Resize is an older method that only works after Start and was superseded by SetTTYSize. It is kept for compatibility but new code should use SetTTYSize instead.
// Deprecated — use SetTTYSize instead
err = cmd.Resize(30, 100)
Calling Resize before Start returns an error. Use SetTTYSize to set the initial size before starting the process.

When to use TTY mode

TTY mode is needed whenever the remote program checks whether its standard streams are connected to a terminal:
  • Interactive shells (bash, sh, zsh)
  • Pagers (less, more)
  • Text editors (vi, vim, nano)
  • Full-screen TUI applications (htop, ncdu, custom curses apps)
  • Programs that use terminal escape codes for colour or cursor control
Plain commands like echo, ls, grep, or cat do not need TTY mode and will work fine without it.

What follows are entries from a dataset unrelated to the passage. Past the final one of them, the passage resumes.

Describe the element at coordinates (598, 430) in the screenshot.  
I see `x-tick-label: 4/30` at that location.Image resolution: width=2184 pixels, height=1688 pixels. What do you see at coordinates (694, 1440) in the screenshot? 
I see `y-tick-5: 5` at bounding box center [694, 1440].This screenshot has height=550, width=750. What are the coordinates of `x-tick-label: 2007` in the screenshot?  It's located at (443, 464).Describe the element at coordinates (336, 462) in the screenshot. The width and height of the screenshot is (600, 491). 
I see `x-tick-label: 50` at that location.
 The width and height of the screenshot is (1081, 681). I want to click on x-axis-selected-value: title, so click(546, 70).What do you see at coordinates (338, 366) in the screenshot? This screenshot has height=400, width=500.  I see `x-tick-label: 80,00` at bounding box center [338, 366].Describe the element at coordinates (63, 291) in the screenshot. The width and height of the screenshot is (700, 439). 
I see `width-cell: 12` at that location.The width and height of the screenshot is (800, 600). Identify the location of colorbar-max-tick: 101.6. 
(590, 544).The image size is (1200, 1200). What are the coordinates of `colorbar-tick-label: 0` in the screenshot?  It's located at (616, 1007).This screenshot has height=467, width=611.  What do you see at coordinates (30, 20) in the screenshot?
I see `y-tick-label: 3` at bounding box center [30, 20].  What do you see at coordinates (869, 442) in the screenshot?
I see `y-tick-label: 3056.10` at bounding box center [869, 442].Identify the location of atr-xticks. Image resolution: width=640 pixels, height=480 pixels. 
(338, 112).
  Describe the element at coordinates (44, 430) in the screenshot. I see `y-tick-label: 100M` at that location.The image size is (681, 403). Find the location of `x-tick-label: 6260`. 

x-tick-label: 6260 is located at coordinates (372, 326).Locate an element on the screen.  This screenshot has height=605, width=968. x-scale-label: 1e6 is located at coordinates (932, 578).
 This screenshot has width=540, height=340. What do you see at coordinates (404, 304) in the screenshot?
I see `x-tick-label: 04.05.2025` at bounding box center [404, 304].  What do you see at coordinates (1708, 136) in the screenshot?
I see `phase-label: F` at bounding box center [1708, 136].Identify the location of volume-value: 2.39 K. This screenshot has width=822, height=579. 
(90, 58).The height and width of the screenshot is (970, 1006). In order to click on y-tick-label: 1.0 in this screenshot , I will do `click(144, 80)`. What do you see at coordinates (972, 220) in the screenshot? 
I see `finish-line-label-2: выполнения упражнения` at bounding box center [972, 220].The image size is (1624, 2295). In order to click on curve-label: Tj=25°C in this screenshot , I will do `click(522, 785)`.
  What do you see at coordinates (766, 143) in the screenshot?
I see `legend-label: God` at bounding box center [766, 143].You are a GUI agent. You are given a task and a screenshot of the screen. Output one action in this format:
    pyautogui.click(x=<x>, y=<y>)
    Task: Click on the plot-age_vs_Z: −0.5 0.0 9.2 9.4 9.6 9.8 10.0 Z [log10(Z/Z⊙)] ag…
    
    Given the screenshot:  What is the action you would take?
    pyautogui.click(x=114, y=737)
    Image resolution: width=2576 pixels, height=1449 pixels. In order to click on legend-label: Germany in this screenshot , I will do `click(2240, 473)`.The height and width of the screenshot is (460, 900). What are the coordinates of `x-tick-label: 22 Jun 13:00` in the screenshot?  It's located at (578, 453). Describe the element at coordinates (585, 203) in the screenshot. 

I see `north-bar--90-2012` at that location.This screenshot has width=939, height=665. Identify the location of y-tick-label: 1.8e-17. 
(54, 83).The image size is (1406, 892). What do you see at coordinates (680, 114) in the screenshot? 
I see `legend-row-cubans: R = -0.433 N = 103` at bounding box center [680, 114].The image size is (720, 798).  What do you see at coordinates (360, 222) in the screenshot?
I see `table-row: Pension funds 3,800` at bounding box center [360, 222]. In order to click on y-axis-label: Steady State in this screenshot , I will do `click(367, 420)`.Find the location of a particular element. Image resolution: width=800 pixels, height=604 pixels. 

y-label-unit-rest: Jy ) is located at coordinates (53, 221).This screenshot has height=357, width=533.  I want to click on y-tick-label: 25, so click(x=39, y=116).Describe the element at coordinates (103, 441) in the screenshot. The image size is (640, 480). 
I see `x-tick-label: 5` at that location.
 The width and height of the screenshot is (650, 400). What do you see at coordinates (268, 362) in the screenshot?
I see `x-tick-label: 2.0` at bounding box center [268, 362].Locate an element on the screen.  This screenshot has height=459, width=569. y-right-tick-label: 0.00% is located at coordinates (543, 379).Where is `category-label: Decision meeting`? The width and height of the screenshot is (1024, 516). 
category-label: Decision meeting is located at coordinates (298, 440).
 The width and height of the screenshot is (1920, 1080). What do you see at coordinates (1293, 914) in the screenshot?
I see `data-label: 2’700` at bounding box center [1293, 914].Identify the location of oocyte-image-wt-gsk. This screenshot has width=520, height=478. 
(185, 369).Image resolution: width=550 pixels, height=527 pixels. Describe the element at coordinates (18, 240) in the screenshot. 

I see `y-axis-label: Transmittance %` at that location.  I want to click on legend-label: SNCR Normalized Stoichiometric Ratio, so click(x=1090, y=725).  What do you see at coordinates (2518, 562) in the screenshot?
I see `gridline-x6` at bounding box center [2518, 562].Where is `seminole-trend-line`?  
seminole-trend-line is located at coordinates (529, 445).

Running bash interactively

The example below attaches the local process’s stdin and stdout to a remote bash session, giving the user a fully interactive shell.
1

Enable TTY and set the initial terminal size

cmd := sprite.Command("bash")
cmd.SetTTY(true)

if err := cmd.SetTTYSize(24, 80); err != nil {
    log.Fatal(err)
}
2

Attach local stdin and stdout

cmd.Stdin = os.Stdin
cmd.Stdout = os.Stdout
cmd.Stderr = os.Stderr
3

Start and wait

if err := cmd.Start(); err != nil {
    log.Fatal(err)
}

if err := cmd.Wait(); err != nil {
    log.Fatal(err)
}
4

Handle runtime resizes (optional)

Listen for SIGWINCH on Unix and forward new terminal dimensions while the command runs.
sigCh := make(chan os.Signal, 1)
signal.Notify(sigCh, syscall.SIGWINCH)

go func() {
    for range sigCh {
        ws, err := term.GetSize(int(os.Stdout.Fd()))
        if err != nil {
            continue
        }
        _ = cmd.SetTTYSize(uint16(ws.Height), uint16(ws.Width))
    }
}()

Using context with TTY commands

TTY mode works with CommandContext. If the context is cancelled — for example, because the user pressed a cancel button in a UI — the remote process is killed.
ctx, cancel := context.WithCancel(context.Background())
defer cancel()

cmd := sprite.CommandContext(ctx, "bash")
cmd.SetTTY(true)

if err := cmd.SetTTYSize(24, 80); err != nil {
    log.Fatal(err)
}

cmd.Stdin = os.Stdin
cmd.Stdout = os.Stdout
cmd.Stderr = os.Stderr

if err := cmd.Start(); err != nil {
    log.Fatal(err)
}

// cancel() called elsewhere will terminate the remote shell
if err := cmd.Wait(); err != nil {
    log.Fatal(err)
}

Sending signals to interactive processes

With TTY mode enabled you can still use cmd.Signal to deliver signals to the remote process — useful when you need to interrupt or terminate a long-running interactive command programmatically rather than waiting for user input.
// Interrupt the running process (equivalent to Ctrl-C)
if err := cmd.Signal("INT"); err != nil {
    log.Printf("signal error: %v", err)
}
Valid signal names: INT, TERM, HUP, KILL, QUIT, USR1, USR2.